Records supplied:

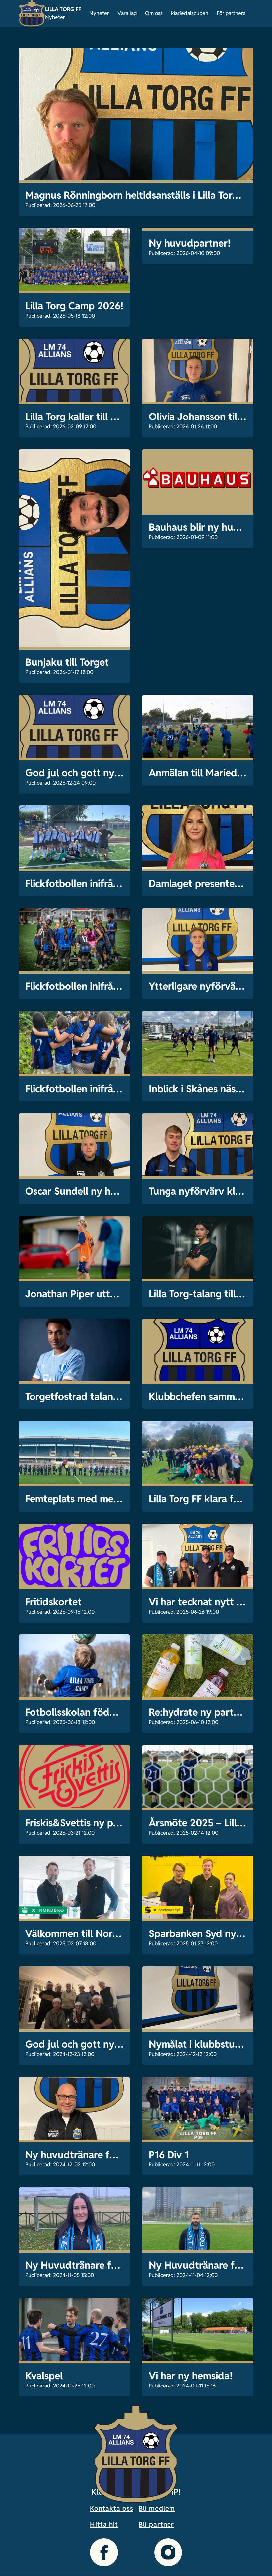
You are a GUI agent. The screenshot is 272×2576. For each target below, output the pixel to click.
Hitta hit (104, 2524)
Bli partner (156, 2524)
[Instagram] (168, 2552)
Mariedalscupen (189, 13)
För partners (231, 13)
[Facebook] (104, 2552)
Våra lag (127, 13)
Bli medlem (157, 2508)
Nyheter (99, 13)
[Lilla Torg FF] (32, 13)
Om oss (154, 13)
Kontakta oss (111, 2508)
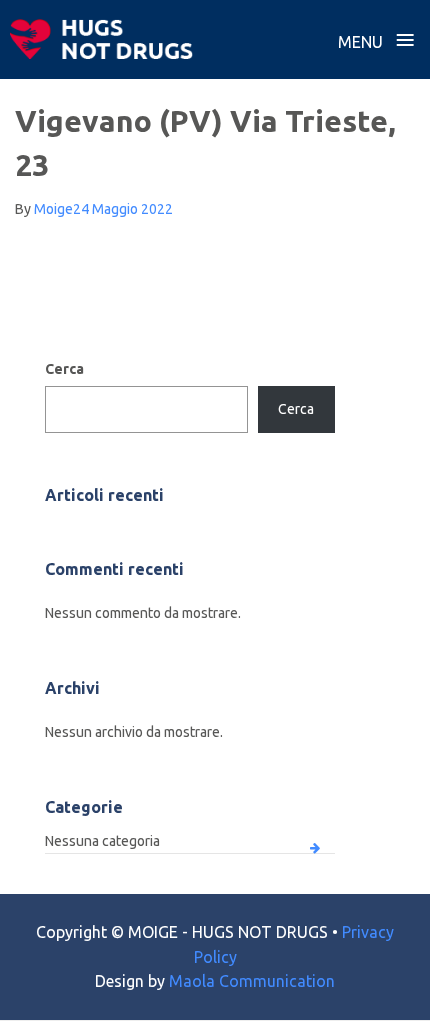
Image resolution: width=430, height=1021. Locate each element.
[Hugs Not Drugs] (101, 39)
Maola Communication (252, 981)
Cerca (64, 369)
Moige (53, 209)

Task prompt: When the string "each" appears in a line of the records above, that line is to be copied.

Output for this task:
You are a GUI agent. The screenshot is 272×2576. For each target below, output the pixel to click.
Image resolution: width=430, height=1021. Locate each element.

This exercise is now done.